The young CEO was supposed to be enjoying a holiday with his wife and three sons at Disneyland. But, he recalls, he became so anxious about news of the disastrous peso devaluation roiling the economy at home that he cut short his December 1994 vacation and rushed back to Mexico.
“I couldn’t stand the pressure,” said the Stanford-educated engineer and chairman of Alfa, one of the country’s biggest conglomerates.
He needn’t have worried. The recent crisis has indeed been disastrous for Mexico, but it had a Disney-esque ending at Alfa. The steel and petrochemical maker tripled its operating earnings last year.
Alfa wasn’t alone. After having been laid low by Mexico’s previous currency crisis in the early 1980s, the conglomerates of Monterrey, following years of restructuring and belt tightening, represent a new, competition-hardened, international-minded industrial class.
They are as comfortable shipping to Taipei as to Tijuana, and their exports have become the engine of the country’s recovery, heralded by last week’s announcement of a stunning 7.2% jump in second-quarter economic growth.
Much has been made of the recent success of the maquiladoras amid the peso crisis, the foreign-owned firms along the U.S.-Mexican border that have shipped record volumes of products to other countries and are key to the export boom.
But non-maquiladoras--many of them home-grown, Mexico-based companies--recently surpassed maquiladoras as the top source of the nation’s manufacturing exports. This is important because they tend to pay better, are spread over a broader geographical area, and reflect a more diversified and sophisticated export base, analysts say. As such, they are arguably more fundamental to Mexico’s economic future. While thousands of small Mexican businesses have shut down in recent years, felled by the one-two punch of foreign competition and recession, a handful of industrial firms were prepared to parlay Mexico’s cheap production costs and weak peso into an advantage. They are budding multinationals--the success stories of the North American Free Trade Agreement.

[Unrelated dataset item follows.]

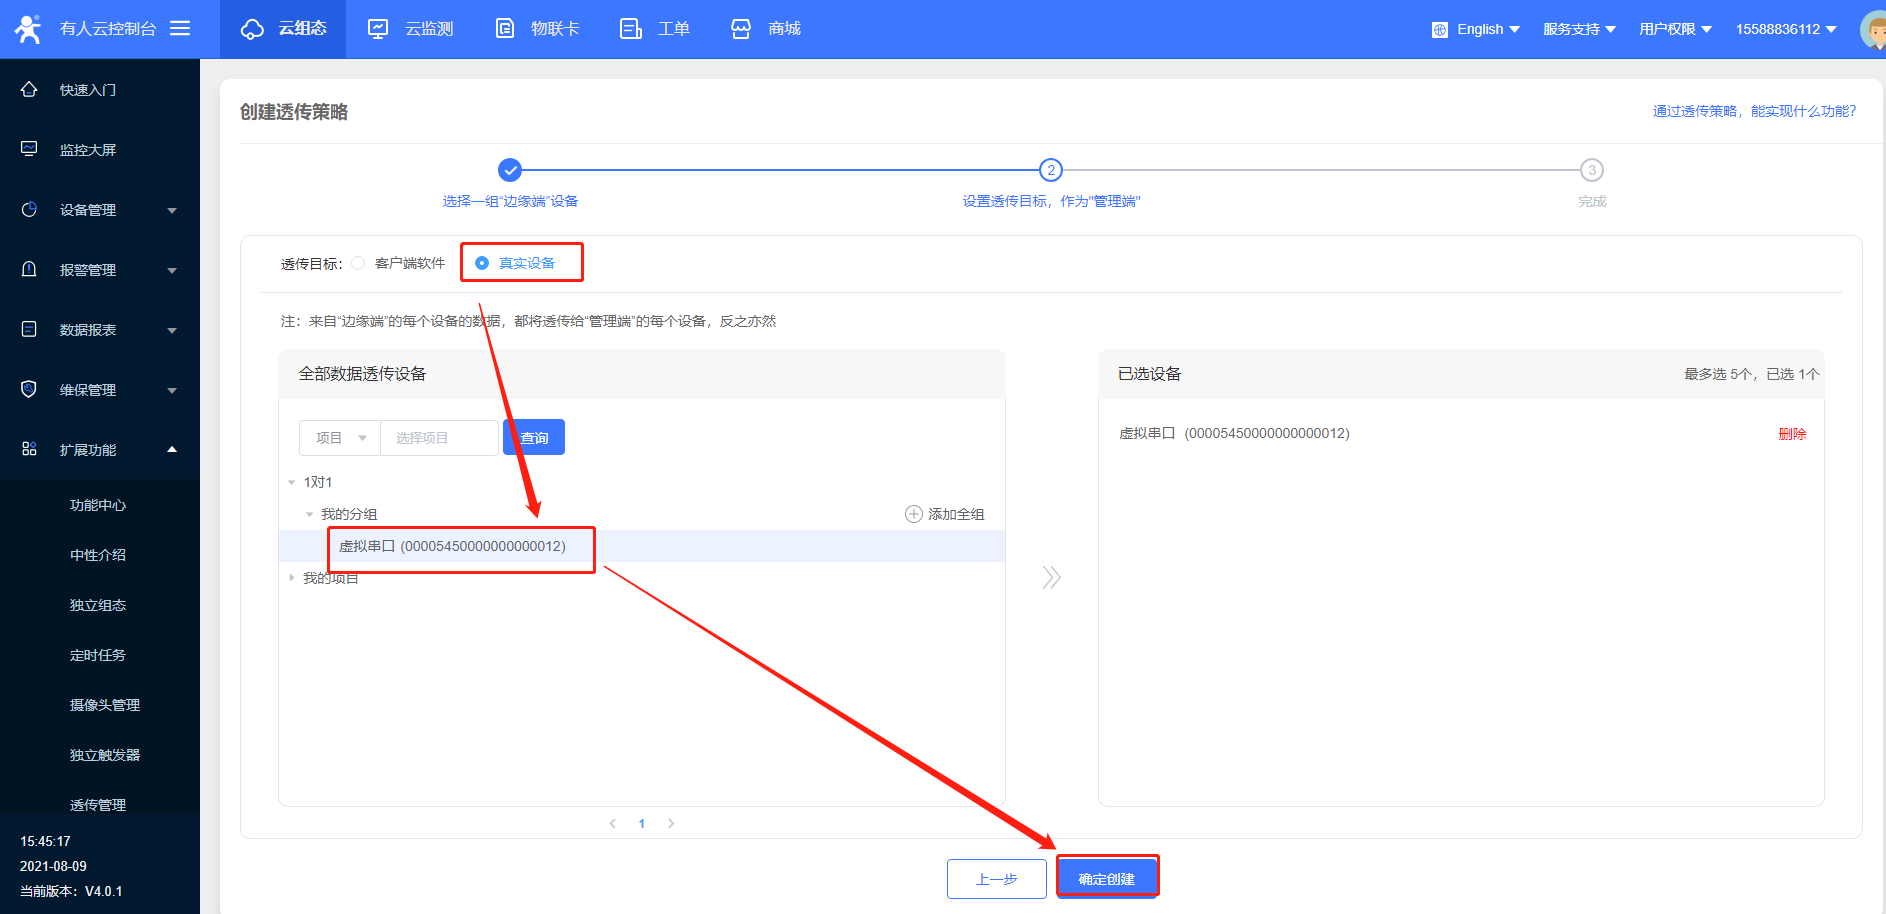Collapse the 扩展功能 sidebar section
Image resolution: width=1886 pixels, height=914 pixels.
[172, 450]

“This time, the crisis hit the middle and lower class,” said Rafael Rangel, rector of the Monterrey Technological Institute, this city’s most prestigious university. “But the big [industrial] groups are very competitive.”
Many of the companies are located in Monterrey, and have been run by the same blueblood families for generations. But in recent years, tradition has gone out the window.
Just look at Alfa. In the early 1980s, it was on the ropes. The company, founded in 1890 by several of Mexico’s industrial pioneers, had mushroomed to become an unwieldy 157-company octopus, making everything from TVs to bicycles.
Already struggling, the prestigious firm nearly collapsed when the 1982 devaluation sent its dollar debt soaring. Since then, Alfa has sold off dozens of companies, slashed its payroll from 50,000 to 24,000 and consolidated around five divisions.
It has invested billions of dollars in state-of-the-art machinery, from a new steel mini-mill to equipment that quintupled its production of plastic-bottle ingredients. Two results: Productivity has doubled in seven years and quality has soared.
The shake-up wasn’t just a question of getting the company on its feet. It meant preparing for Mexico’s historic decision to end its decades-old protectionist policies.
“When the government said it was going to open the border, we either had to modernize the company or lose it,” said the gangly, 42-year-old Garza Medina, who also holds a Harvard MBA.
The latest peso devaluation did force Alfa to scramble to pay loans. But the crisis also produced opportunities.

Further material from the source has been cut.